Are you ready for your upcoming adventure to Tanzania? Have you learned a few words and phrases in Swahili, the most widely spoken language in Tanzania and all of East Africa.
Swahili has adopted many words from Arabic and English, as well as from Portuguese and German, all of whom have had interaction with the original Swahili speakers along the East African coast.
The government of Tanzania officially decided to teach Swahili at school. Ministry of education hope that it will encourage the young people to participate of their country development instead of going abroad for their career. Swahili has always been the language of instruction in primary schools, and English the language used in secondary schools. But students ability in English was so poor that it is ineffective as the medium of instruction for secondary, so the government new policy (implemented in 2015) is for Swahili to be the language used in secondary schools as well.
Now that you know a little bit more about the Swahili language, we have created some funny lists for you to learn basic vocabulary and to help you feel in your element during your Tanzania holiday!

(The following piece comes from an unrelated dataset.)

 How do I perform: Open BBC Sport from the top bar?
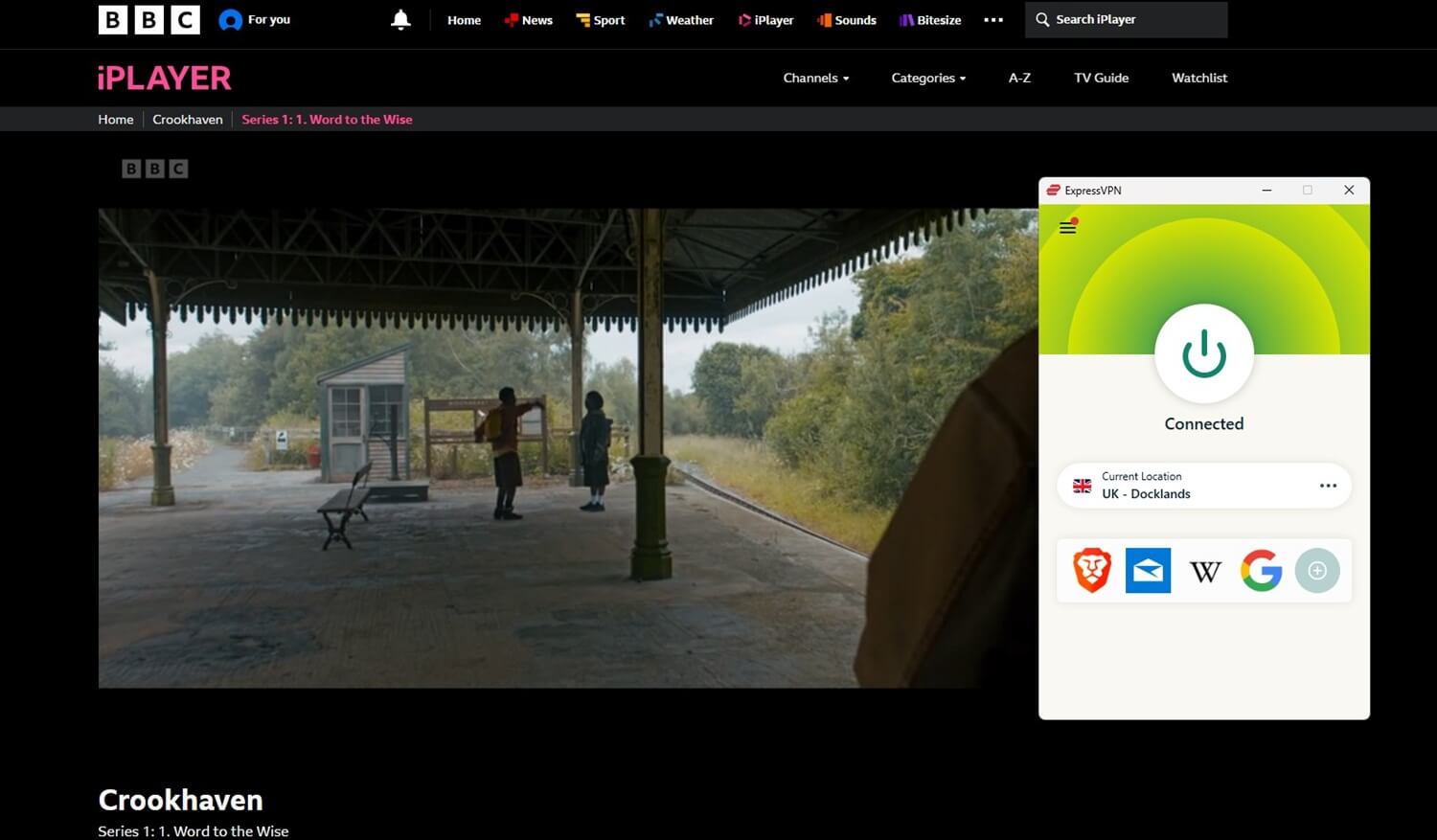(x=582, y=19)
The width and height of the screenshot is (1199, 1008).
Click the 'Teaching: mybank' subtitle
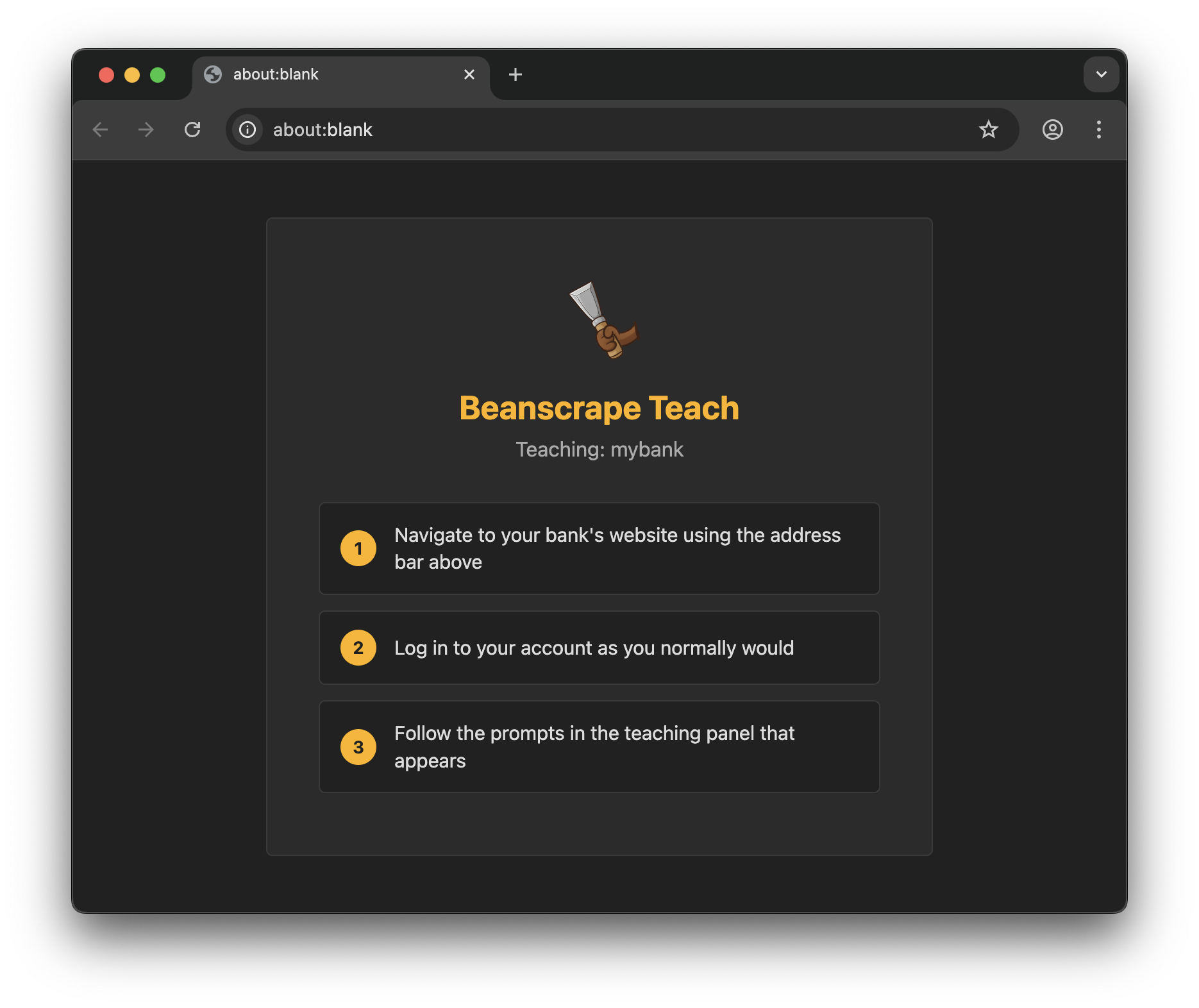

Words to become integrated into the local population
Jambo ! = Hello ! (Tourist way)
Habari ! = Hello ! (Local way)
Tafadhali = Please
Asante = thanks
Kwa heri = good bye
Habari gani ? = How are you?
Nzuri ! = good, thanks!
Ndio = yes
Hapana = no
Words that you will need on Kilimanjaro
Pole Pole = slowly
Maji = water
Kunywa = drink
Kula = eat
Baridi = cold
Nimefurahi = I am happy
Hongera ! = Congratulations!
Kilele = summit
Words really cute to say (according to me!)
Baba = father
Dada = sister
Lala salama = sleep tight
Pikipiki = motorbike
Sasa = now
Upepo = wind
Words you actually already know (because of the Lion King movie maybe?) or because they look like english words!
Simba = lion
Hakuna matata ! = no worries!
Rafiki = friend
Safari = trip
Bluu = blue
Words that may make you smile (at least it works for me!)
Kaka = brother
Kuku = chicken
Mdudu = insect
Words that you might figure out (from English). Say them out loud and you will recognize their meaning.
Keepilefti (seen at traffic circles/roundabouts)
If it gets harder, you might need these ones
Sizungumzi kiswahili = I don’t speak Swahili
Sielewi = I don’t understand
Sijui = I don’t know
After your trip to Tanzania, you might want to learn more Swahili. For Tanzanians and for people who can easily absorb languages, Swahili is an easy language to learn. But for those who have difficulty in learning by memory new words and for whom it’s hard to understand the logic of a very different language, learning Swahili can be far form easy. I know from my own experience!
I suggest you have a look at the many language teaching websites; they should help you out in your learning process. Be patient and don’t give up when it gets difficult (especially understanding what people are saying) – you certainly need tenacity to be able to speak and understand Swahili!